Aussi, je crois important de prendre nos distances par rapport à cette initiative et de nous concentrer sur nos responsabilités de parlementaires, c'est-à-dire de replacer le débat sur le terrain de notre politique étrangère. En cas de votation et de rejet probable de l'initiative, comme en cas de retrait, nous devrons pouvoir rappeler que nous n'avons jamais désavoué une politique défendue par le Conseil fédéral dans tous ses rapports officiels qui stipule que l'objectif stratégique est une adhésion à l'Union européenne. Nous ne nous écartons en rien du timing des bilatérales ni ne violons la décision de nos concitoyens.

Que penseraient en effet nos partenaires des accords bilatéraux s'ils apprenaient demain que le Parlement désavoue une stratégie d'intégration à long terme du Conseil fédéral, puisqu'il refuse de s'y référer ou de le répéter dans un contre-projet stratégique d'intégration, pourtant admis de part et d'autre durant la négociation? Comment pourraient-ils, ces partenaires européens, faire confiance, si une suite est donnée aux accords bilatéraux, à un Gouvernement pareillement muselé?

Je crois que Mme Spoerry disait hier que ce contre-projet n'était pas valable parce qu'il n'apportait aucun changement. Face au débat que nous menons actuellement, il a pourtant une valeur symbolique.

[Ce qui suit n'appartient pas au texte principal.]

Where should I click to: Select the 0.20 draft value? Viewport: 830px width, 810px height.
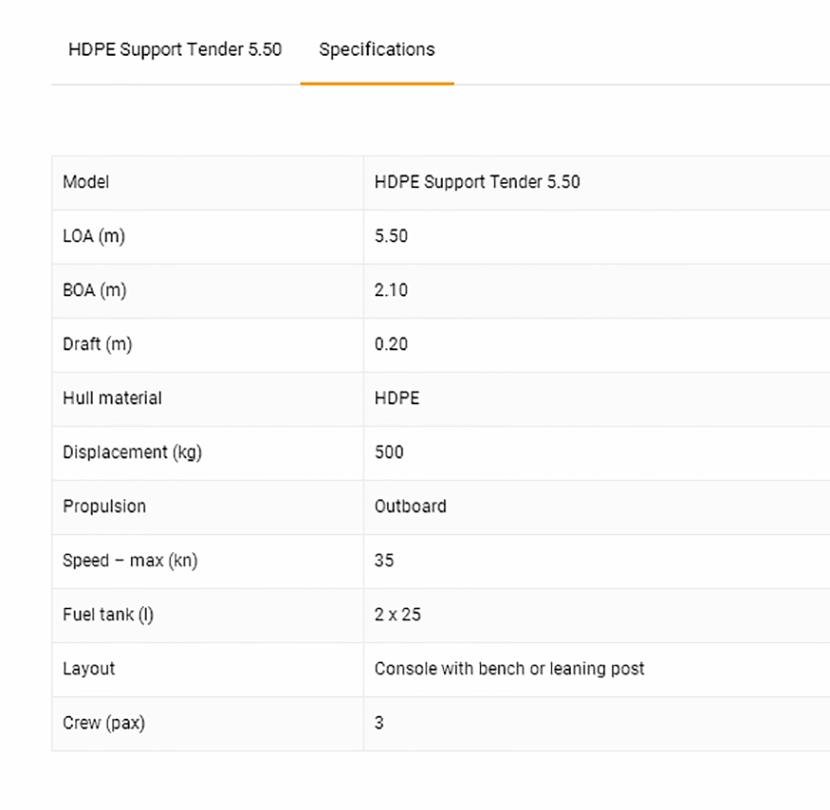(x=391, y=344)
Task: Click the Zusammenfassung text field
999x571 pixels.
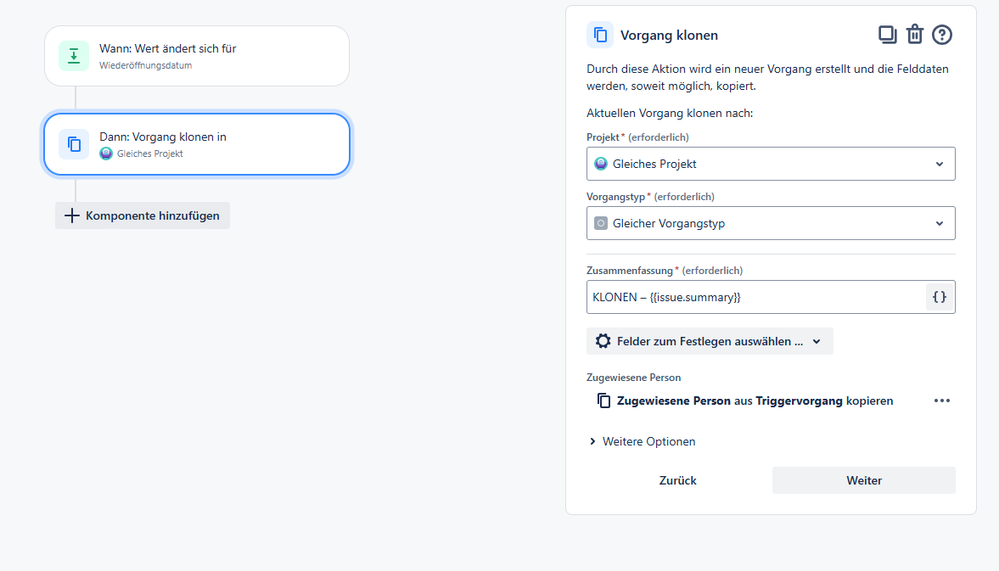Action: tap(755, 297)
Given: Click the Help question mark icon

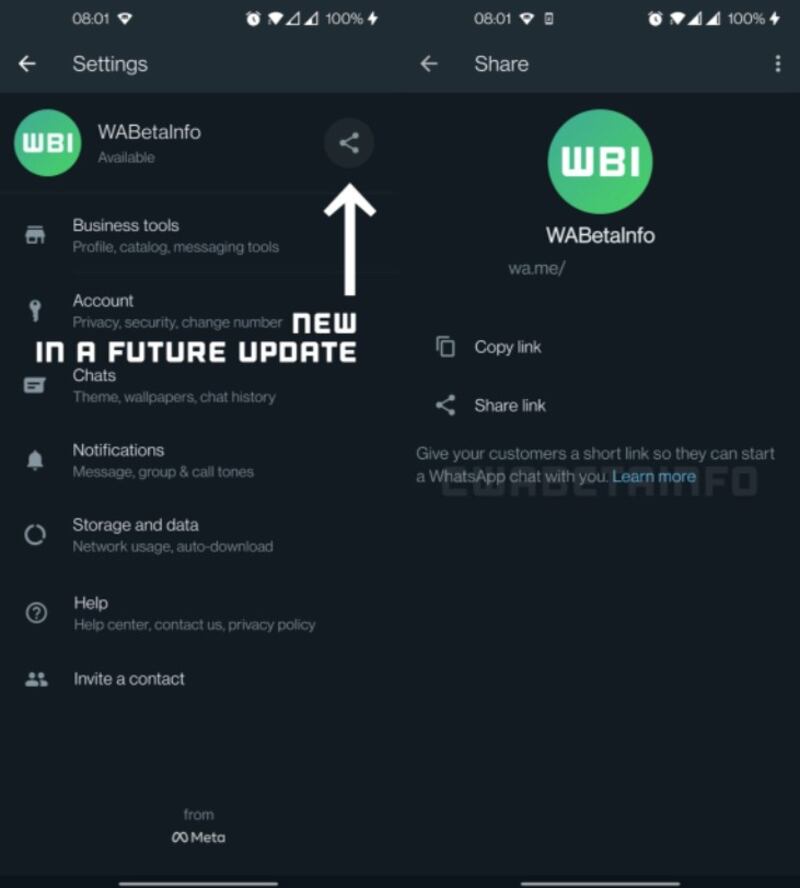Looking at the screenshot, I should pyautogui.click(x=36, y=613).
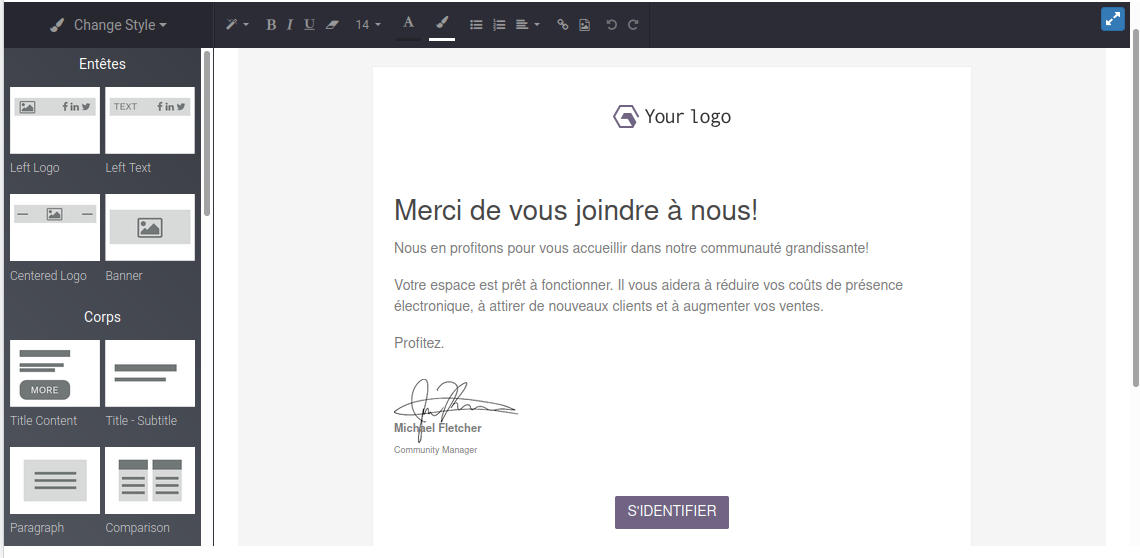Click the insert link icon

(563, 25)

Ne pensez-vous pas que le fait de revenir à une position antérieure à la signature des accords risque de susciter des rétorsions de la part de nos partenaires? Nous savons que la conduite de négociations avec douze nouveaux Etats candidats représente un défi majeur pour l'Union européenne, absorbant d'importantes ressources. Il semble dès lors peu probable qu'elle souhaite poursuivre des démarches afin de trouver des solutions adaptées au désir des Suisses. D'autres membres ont d'ailleurs déjà fait sentir que nous bénéficions d'une situation privilégiée qui avait ses limites.

Peut-on imaginer un Conseil fédéral revenir à la charge dans quelques années pour négocier les mêmes accords bilatéraux avec les nouveaux pays membres ayant entre-temps adhéré à l'Union européenne? Comment ces pays pourraient-ils encore nous faire confiance? Les bilatérales n'ont pas permis de trouver de solutions communes concernant des problèmes fondamentaux tels que l'asile, la fiscalité, l'environnement, la sécurité et la criminalité. Cependant, comme les autres Etats, nous aurons de plus en plus besoin de nous appuyer sur la coopération afin d'assurer notre propre sécurité. Nous l'avons d'ailleurs approuvé dans le cadre du rapport "La sécurité par la coopération".

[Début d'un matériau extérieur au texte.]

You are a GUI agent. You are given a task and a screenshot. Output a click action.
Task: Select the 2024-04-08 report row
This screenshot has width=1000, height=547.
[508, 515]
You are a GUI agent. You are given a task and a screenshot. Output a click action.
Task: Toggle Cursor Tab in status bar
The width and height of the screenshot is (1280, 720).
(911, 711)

Ne pensez-vous pas que nous nous mettons dans une position fâcheuse en jouant au plus fort avec l'Union européenne, alors que nous savons pertinemment que, dans bien des domaines, nous allons dépendre de son bon vouloir? Absorbés par les difficultés rencontrées par les négociations bilatérales, il y sept ans que nous n'avons plus mené de débat sur nos relations politiques avec l'Europe et sur le développement de nos propres institutions politiques. Un nouveau report du débat, en raison des peurs suscitées par l'adhésion, nous maintiendrait encore davantage à l'écart de la politique européenne.

Or, l'Europe n'a jamais cessé d'évoluer et d'améliorer son fonctionnement. La vision de Joschka Fischer, qu'on a citée hier déjà, nous permettant de tourner résolument le dos à une Europe centralisée qui écraserait les minorités et menacerait les cultures au détriment de l'innovation et de notre esprit d'indépendance, a peut-être de quoi nous séduire. Mais il y en aura d'autres susceptibles de permettre aux régions de Suisse et d'Europe de résoudre leurs problèmes en commun.

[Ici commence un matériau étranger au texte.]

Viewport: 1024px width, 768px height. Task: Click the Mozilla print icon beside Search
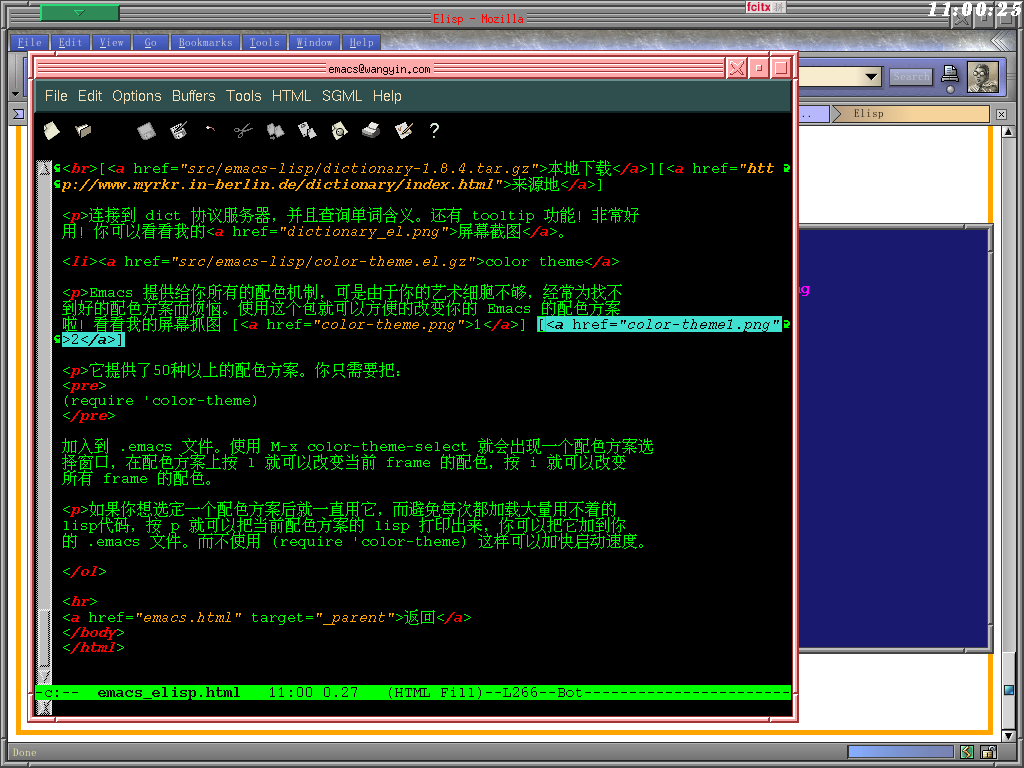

Nous devons faire l'expérience des répercussions des bilatérales, tout en permettant à la population d'avoir une large connaissance des conditions auxquelles une adhésion nous confronterait. Nous ne demandons rien d'autre en présentant un contre-projet. Nous ne risquons rien d'autre qu'un large débat d'information, et de poursuivre ce que nous pratiquons depuis des années, soit de rendre notre législation eurocompatible dans la mesure du possible.

Enfin, aussi pour le respect de la minorité romande que je représente, je demande qu'on n'ouvre pas une nouvelle brèche en refusant une démarche purement préparatoire et raisonnable de la part d'un gouvernement.